The photo of the Turkish police officer who shot and killed the Russian ambassador in Ankara has been voted World Press Photo of the year. Burhan Özbilici, the Turkish photographer who took the photo will receive the prestigious prize from news agency AP. Some media decry the choice on the grounds that the picture glorifies terrorism. For others, the image of the assassin is the opposite of propaganda.
Dangerous glorification of assassin
Pohjalainen is appalled at the jury's choice:
“In this photo the assassin has the gun in his hand and is pointing his finger at the sky. Beside him lies the ambassador's lifeless body. The photo that won the World Press Photo competition is abhorrent, and one can only shake one's head at the choice. Of course the picture is a document of our times in which terrorism and attacks by radical groups have become commonplace. The image has been viewed millions of times online. What we see is a fanatic terrorist and a helpless victim, but other people see a hero.”
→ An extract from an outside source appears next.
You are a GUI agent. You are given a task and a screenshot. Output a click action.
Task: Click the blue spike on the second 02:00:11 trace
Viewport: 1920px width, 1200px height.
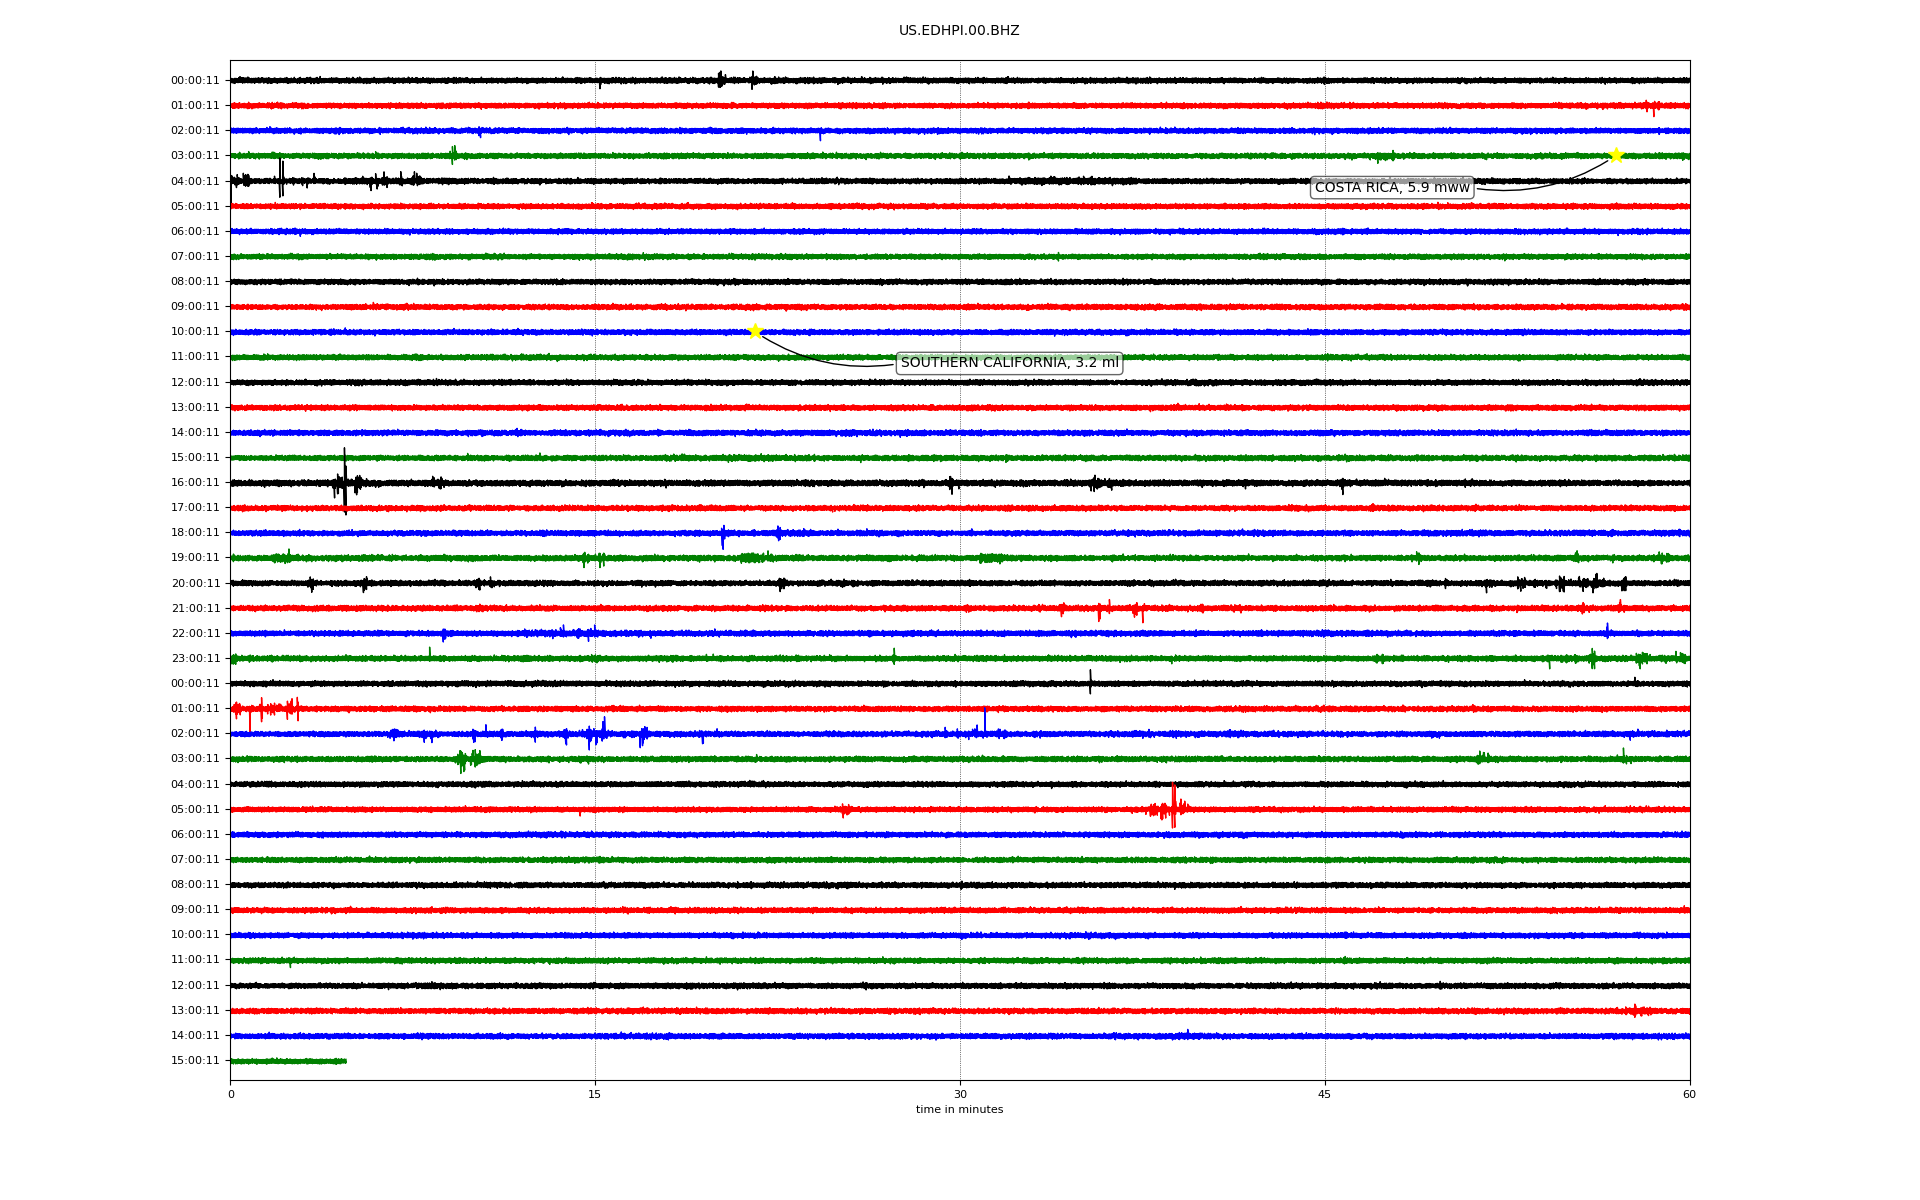click(985, 720)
Killer's self-glorification exposed
The photo is not propaganda for terrorists but rather exposes the glorification of violence, La Repubblica's comments:
“Many people saw something different in the assassin's pose: glamour, the echo of film stars (from John Travolta in Saturday Night Fever to Men in Black and Pulp Fiction) that is unacceptable in the context of a tragedy. … The scene is indeed so surreally clean that if we didn't know that the body on the floor was the murdered victim we would think it was an artistic performance. … But isn't that precisely what the attack was? An exhibition of violence? The policeman chose for his crime a setting that was ideal for such a display and promised maximum impact in the media, the opening of an exhibition - a photo exhibition - in Ankara. Özbilici's photo doesn't invent the glamorization of terrorist violence, but at most denounces and exposes it as such.”